Protective factors of sever CRF in patients with CC
Our study found that patients with monthly income > 5000 CNY had a lower risk of severe CRF. Perhaps it is because patients usually face high medical costs after diagnosis, which brings greater psychological pressure to low-income patients [
17], and may lead high-risk CRF. We found that patients who exercised ≥ 2–3 times a week had a lower risk of severe CRF. This is because exercise can increase the body’s blood oxygen content, accelerate metabolism, stimulate the central nervous system, and improve the patients’ mental state, thereby eliminating CRF [
50]. Our study found that patients who experienced higher social support have relatively lower CRF, which may be due to the social support provided by role relationships helping to stabilize and develop positive self-esteem and confidence, enhancing patients’ ability to withstand stress, and reducing CRF [
51]. We also found that patients with higher SOC had a lower risk of developing severe CRF. This is because there are physiological and psychological stressors in the diagnosis and treatment of cancer, and SOC can strengthen the management of corresponding stressors, enabling patients to maintain good physical and mental health outcomes [
52].
Evaluation and analysis of the nomogram
The areas under the ROC curve of both groups were greater than 0.8, indicating that the nomogram can better distinguish severe CRF patients [
45]. In the consistency test, the calibration curves were well fitted (
P < 0.05) in both groups, indicating that the probability of severe CRF predicted by the nomogram was consistent with the actual probability of severe CRF in patients, and the accuracy of prediction was high. The DCA analysis showed that the net benefit of applying the nomogram to most thresholds in both groups was good.

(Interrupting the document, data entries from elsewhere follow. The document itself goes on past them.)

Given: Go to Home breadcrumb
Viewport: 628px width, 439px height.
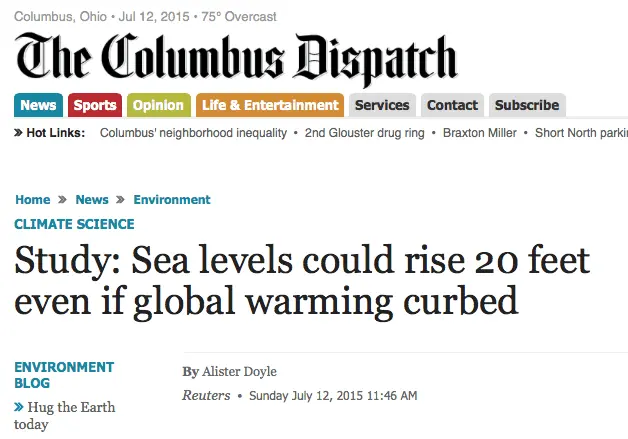Looking at the screenshot, I should [x=33, y=200].
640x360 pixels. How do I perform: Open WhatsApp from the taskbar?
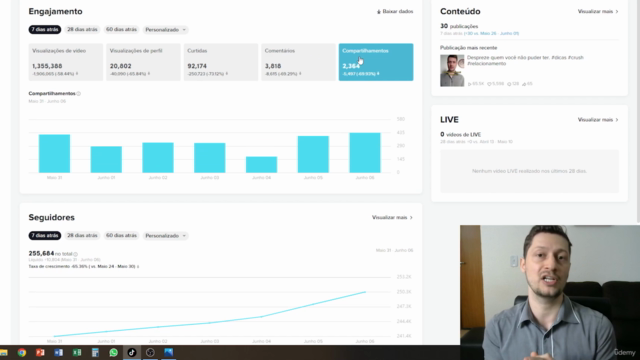coord(113,353)
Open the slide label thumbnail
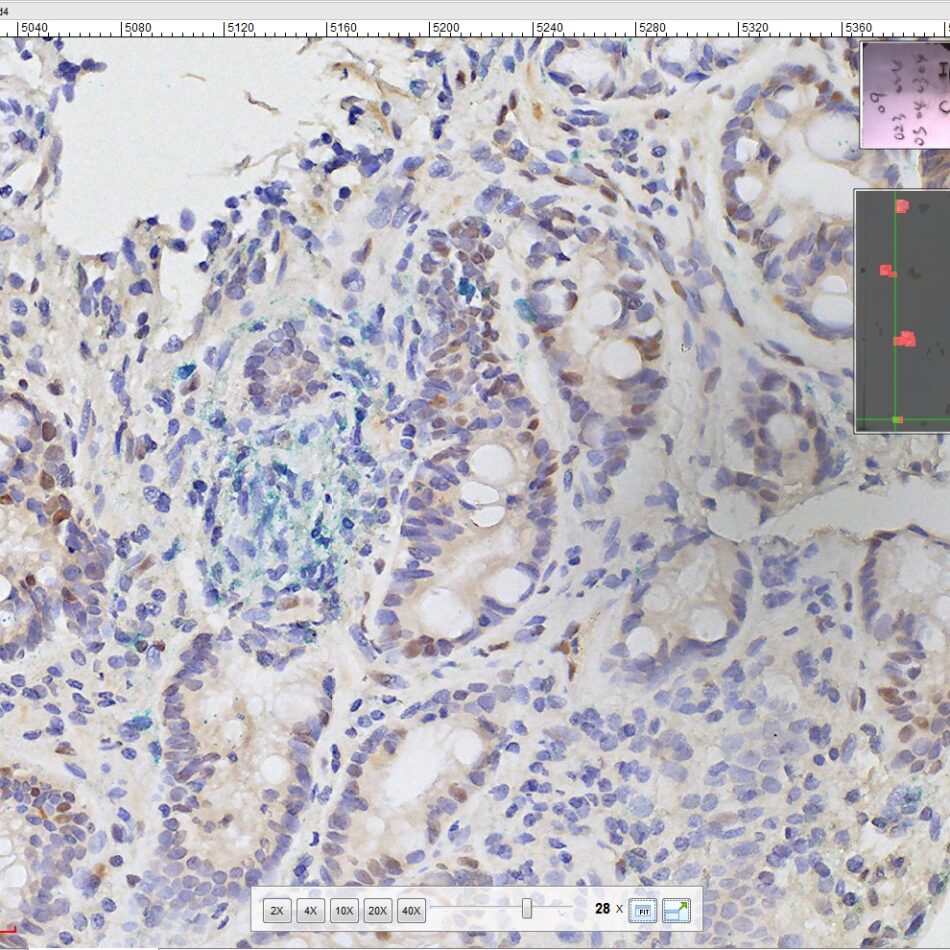Screen dimensions: 950x950 coord(905,95)
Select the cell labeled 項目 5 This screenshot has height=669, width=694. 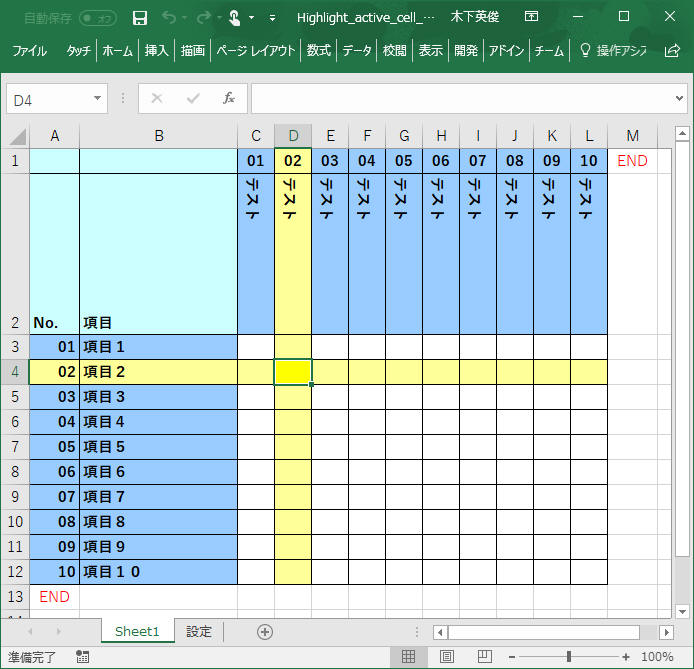(x=158, y=447)
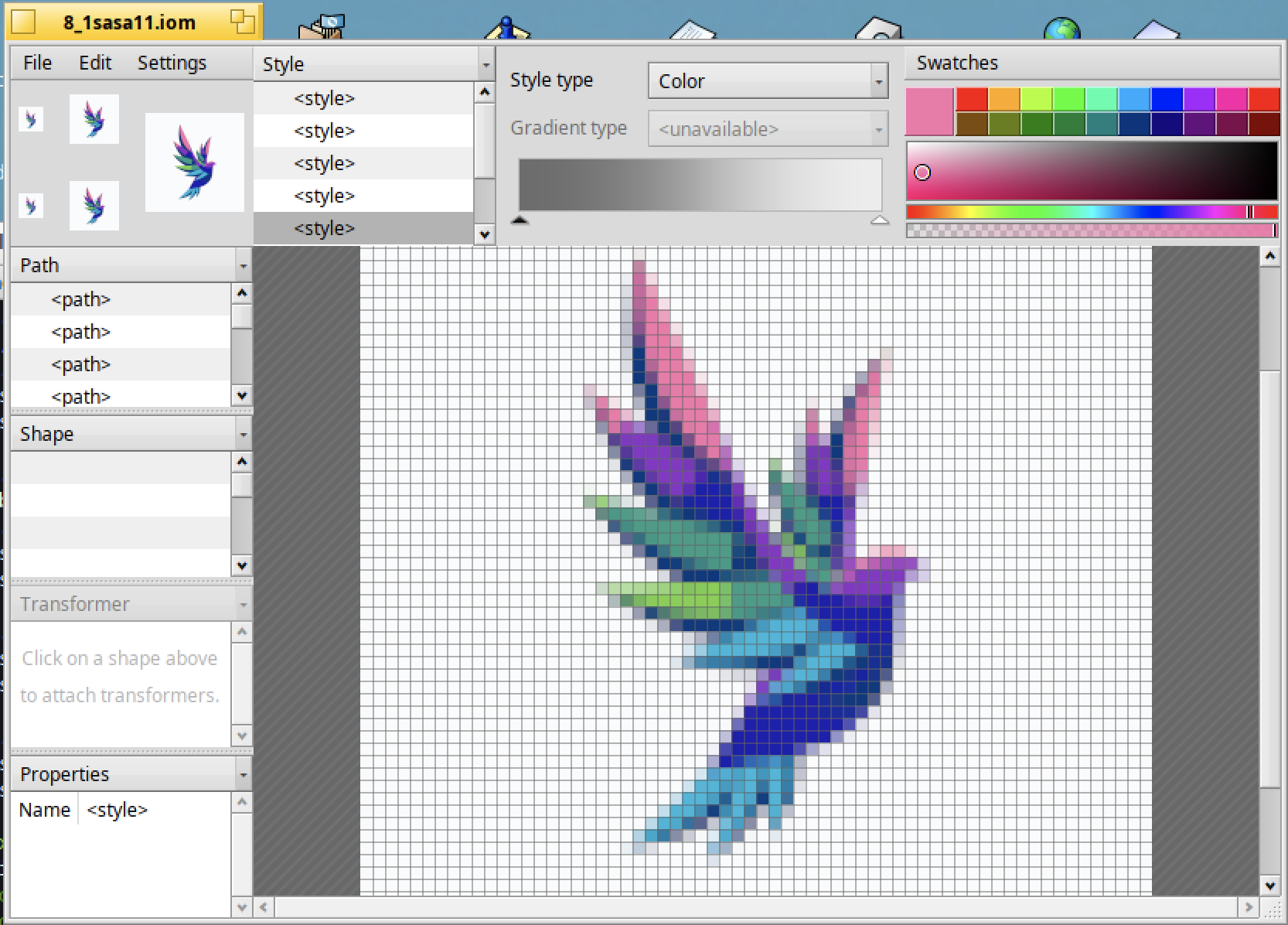The width and height of the screenshot is (1288, 925).
Task: Click the large pink current color swatch
Action: tap(929, 112)
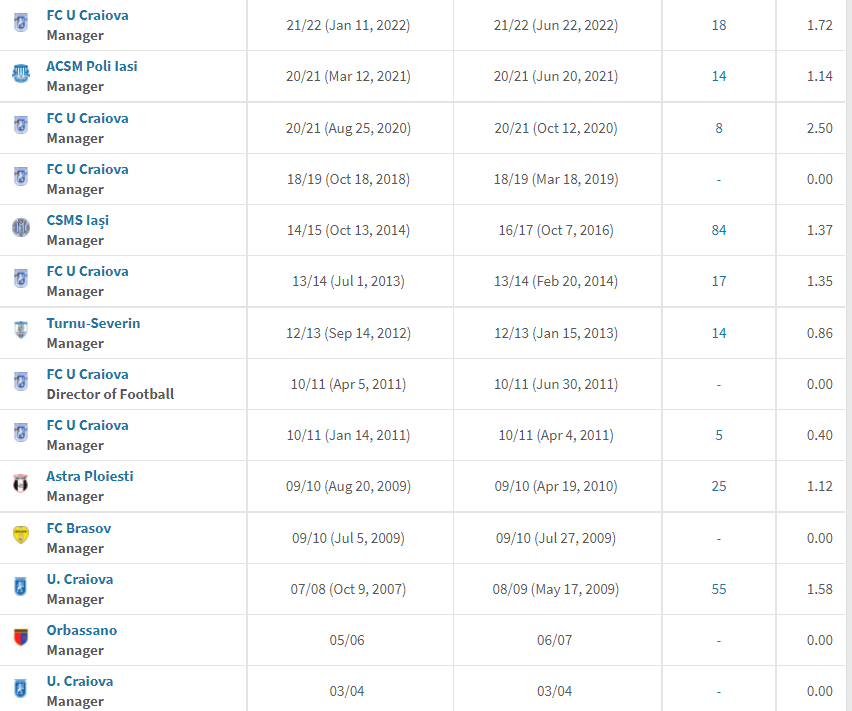This screenshot has height=711, width=852.
Task: Click FC U Craiova crest in Director of Football row
Action: click(21, 381)
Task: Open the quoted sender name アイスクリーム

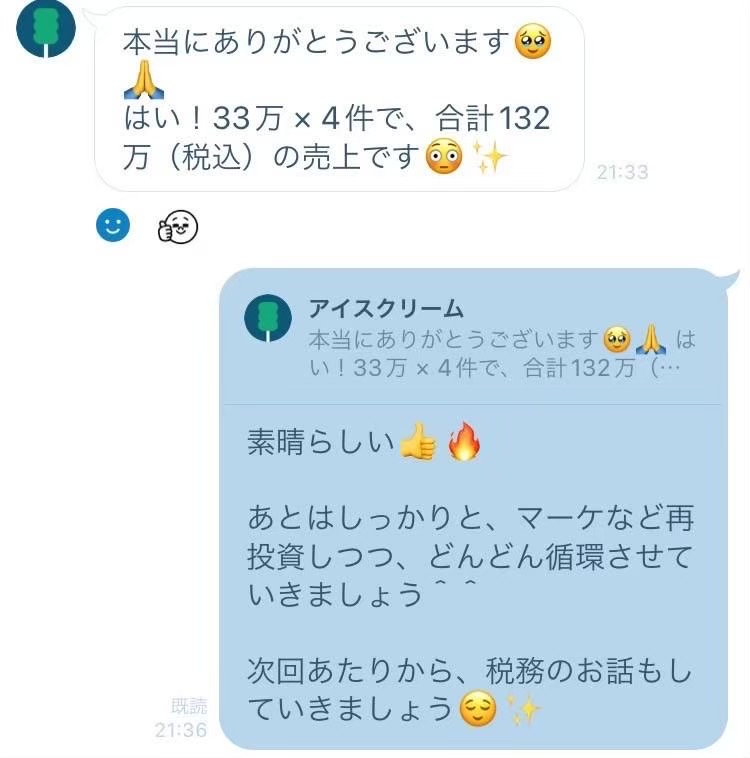Action: pyautogui.click(x=386, y=309)
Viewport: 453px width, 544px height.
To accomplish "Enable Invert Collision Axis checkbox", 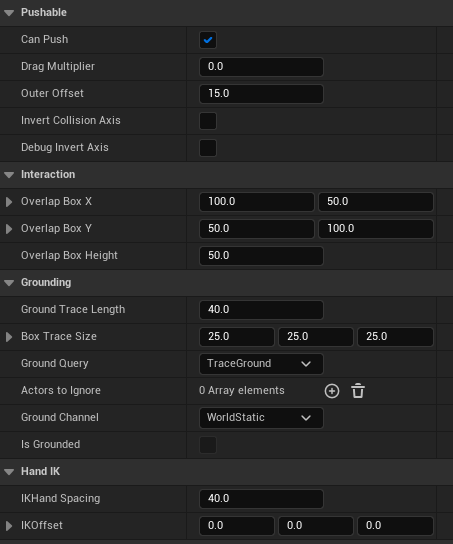I will click(208, 121).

According to the best cut-off value 0.444 in ROC curve, patients with CC can be divided into high-risk group and low-risk group of CRF. In addition, this study visualized the the regression equation results in the form of the nomogram, which was more intuitive and convenient for calculation, and was conducive to the practical application of the model in clinical practice [
53]. For patients whose prediction probability was close to or higher than the optimal threshold, early intervention could be carried out according to their coping style, social support, SOC and so on.
Clinical implications
Our study has developed the first nomogram of CRF for patients with CC. It can strengthen the risk identification of severe CRF, and its independent risk factors provided scientific basis for patients to implement intervention measures. For example, if a patient exercises ≥ 2–3 times/week, has a per capita income of > 5000CNY, and has high social support characteristics, their scores for exercise, income, and social support can be calculated based on the nomogram. Then, the above scores are added up to obtain the total score of the patient. Based on the nomogram, estimate the probability of sever CRF occurrence corresponding to the total score, that is, the probability of patient experiencing sever CRF. This nomogram was significant for strengthening risk management, reducing or controlling the occurrence of severe CRF.
Limitations
The nomogram developed in this study may have the following limitations. Firstly, the predicted results of the nomogram remain unchanged over time, but in fact, the outcomes of disease are changing with improvements in treatment, early detection, and changes in natural history, therefore, over time, the performance of the nomogram may become less accurate. Secondly, although studies have shown that nomogram is superior to the judgment of clinical doctors, however, the conclusion is purely based on AUC and does not equate to improving clinical efficacy. Again, although nomogram can be used to define the effectiveness of clinical trials, treatment decisions for these cases should follow the inclusion criteria determined by the nomogram and the subsequent benefits related to treatment, rather than just the estimated risks in the nomogram. Finally, although the nomogram performs well, the evaluation of whether it can improve patient and doctor satisfaction, and tumor prognosis is often overlooked.